Councilors voted Jan. 19 to hire Kate Grossman to represent and advise the Zoning Board of Appeals as it considers challenges to the Planning Board’s decision to permit Nordic Aquafarms’ proposed land-based fish farm.

City Attorney Bill Kelly is unable to represent the Appeals Board because he will act as representative for the Planning Board during the Appeals Board’s review.

Grossman is a Monroe native who works for the Bangor firm of Farrell, Rosenblatt & Russell. Kelly worked with her on a court case in the past and was impressed by how well she represented the client in that case, he told councilors.

Grossman served on the Winterport Town Council and has experience in municipal law, City Planner Wayne Marshall said.

The city will be billed an estimated $160 per hour for her services, which Marshall said is reasonable. The city has budgeted $20,000 from the undesignated fund balance as a starting point, but might increase that amount depending on how many appeals have to be considered. Marshall expects that the Appeals Board will have to review 1,500 to 2,000 documents.

The city will make up some of those funds with the appeal fee, he said. Aggrieved parties must pay $3,000 per appeal, pay for advertising regarding that appeal and for any copies of the record they intend to use in the appeal. However, some permit appeals cost more than others.

Opponents claimed the fees were equivalent to $8,000 in a press release and letter to the editor in The Republican Journal. Marshall said he does not understand where they got that number. “I don’t know what 'equivalent to $8,000' means,” he said.

They also stated that Nordic had to pay less to submit its permit applications than opponents do to file an appeal. But Marshall said Nordic paid about $102,100 in fees for the city attorney, meeting rental spaces and city salaries.

Only parties of interest in the case can submit an appeal within 30 days of the board’s decision, Marshall said. Upstream Watch filed appeals on all five permits. No other parties of interest submitted appeals.

The group claims that the Planning Board violated the city code by permitting Nordic when the company had not fully met application requirements; rather, the board has allowed Nordic to complete certain permit requirements after the permits were approved.

The review is limited only to information in the Planning Board’s record and no new evidence will be allowed, Marshall said. The Appeals Board is considering only whether the board’s decision was made in accordance with the city’s ordinances.

Opponents have also filed court appeals on the Board of Environmental Protection’s application decision, which are not expected to be considered until this summer, Upstream Watch President Amy Grant said.
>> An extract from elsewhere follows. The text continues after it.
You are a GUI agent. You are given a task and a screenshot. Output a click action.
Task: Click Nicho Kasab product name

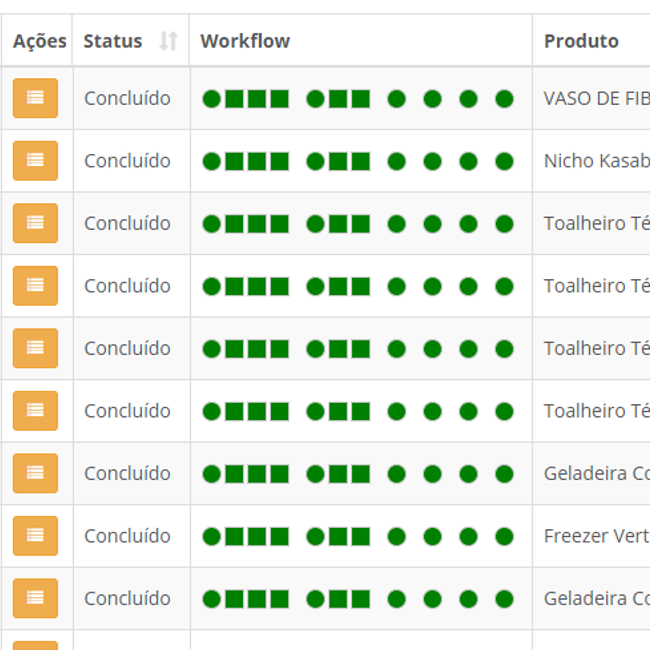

There is still a property dispute waiting to be heard over the intertidal area where Nordic intends to bury its intake and outfall pipes. Intervenors Jeffrey Mabee and Judith Grace claim they own the intertidal area in dispute, but Janet and Richard Eckrote claim they own the mudflat in front of their upland property.

The first Appeals Board meeting will be Thursday, Feb. 18, at 6 p.m., aired on BEL TV, where it will discuss an organized schedule of review.